The Government today approved the designation of the Mater Hospital as the Major Trauma Centre for the Central Trauma Network and St Vincent’s University Hospital and Tallaght University Hospital as the Trauma Units for Dublin.
The decision, announced by Minister for Health Stephen Donnelly, is described as a “crucial step” in the development of a national trauma system for Ireland.
According to the Department of Health: “The Major Trauma Centre will provide all major specialist services relevant to the care of major trauma, leading to better outcomes for severely injured patients. The Trauma Units will deliver trauma care for less complex cases or patients with injuries that are considered time critical and where direct transfer to the Major Trauma Centre is not possible within the necessary timeframe.”
Minister Donnelly said: “Major trauma involves complex injuries that have the potential to be life changing or life ending – on average, around 1,600 patients in Ireland suffer major trauma injuries each year. Studies have consistently shown that severely injured patients are 15-20 per cent less likely to die if admitted to a Major Trauma Centre than if admitted to other hospitals. Concentrating major trauma cases in high volume centres provides the necessary critical mass, clinical throughput, specialised infrastructure and specialist skills under one roof, leading to better outcomes for patients with major trauma.”
The National Trauma Strategy, published in 2018, recommended the introduction of an inclusive trauma system for Ireland with one Major Trauma Centre based in Dublin servicing the Central Trauma Network and another based in Cork University Hospital servicing the South Trauma Network. It further recommended that each of these Major Trauma Centres will be linked to several Trauma Units throughout the country and that Dublin should have a maximum of two Trauma Units, in addition to the Major Trauma Centre.
The Government accepted the recommendation of the HSE board on the locations following the report of an Independent Assessment Panel comprised of local and international experts.
The Minister said: “Seriously injured trauma patients will now be treated by the right clinicians, in the right hospitals, as quickly as possible, and will receive much more rapid care from specialist trauma teams who can identify life-threatening injuries much quicker and perform life-saving operations earlier. In treating trauma of a lesser severity, the two Trauma Units in Dublin will be essential to ensuring that the Major Trauma Centre is capable of dealing with major trauma when it arrives.”
Mr Ciarán Devane, Chair of the HSE board said, “The decision announced by Government today progresses the National Trauma Strategy, an important strategic reform under Sláintecare. Commencing the phased development of the Major Trauma Centre in Dublin was also a defined target in our National Service Plan and will lead to improvements in outcomes for trauma patients going forward. The investment for trauma services included in that plan, coupled with today’s decision, gives the HSE the means to strengthen the services provided to trauma patients in Ireland.”

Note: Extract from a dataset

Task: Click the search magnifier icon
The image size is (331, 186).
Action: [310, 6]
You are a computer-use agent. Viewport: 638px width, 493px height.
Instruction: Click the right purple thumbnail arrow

Commenting on today’s announcement, IHCA President, Prof Alan Irvine, said:
“The announcement of the proposed development of trauma services is welcome and long overdue. International experience has shown that the development of such trauma services improves survival rates for patients sustaining major trauma by up to 25 per cent and also leads to dramatically improved outcomes for those who suffer such trauma or injury.
“As with the decision to develop and resource cancer care over a decade ago, trauma services and care require the necessary levels of infrastructure and specialist staff to improve survival rates and outcomes.
“It is therefore vitally important that our hospitals are enabled to appoint the required specialist consultant staffing to fully operationalise these plans and for patients to benefit from this much-needed investment. Any further delays to delivering on this will impact on patient healthcare outcomes and major trauma survival rates.”
The decision was also welcomed by the Irish Association of Emergency Medicine (IAEM).
“While much progress has been made in the implementation of a number of the recommendations in the 2018
report [A Trauma System for Ireland], this announcement represents a major step forward and will allow the reorganisation of trauma services in the Greater Dublin region where the majority of the population of Ireland resides and will also allow the development of the Central Trauma Network with the [Mater] as its hub, mirroring the earlier decision to base the Southern Trauma Network around Cork University Hospital as a hub,” according to an IAEM statement.”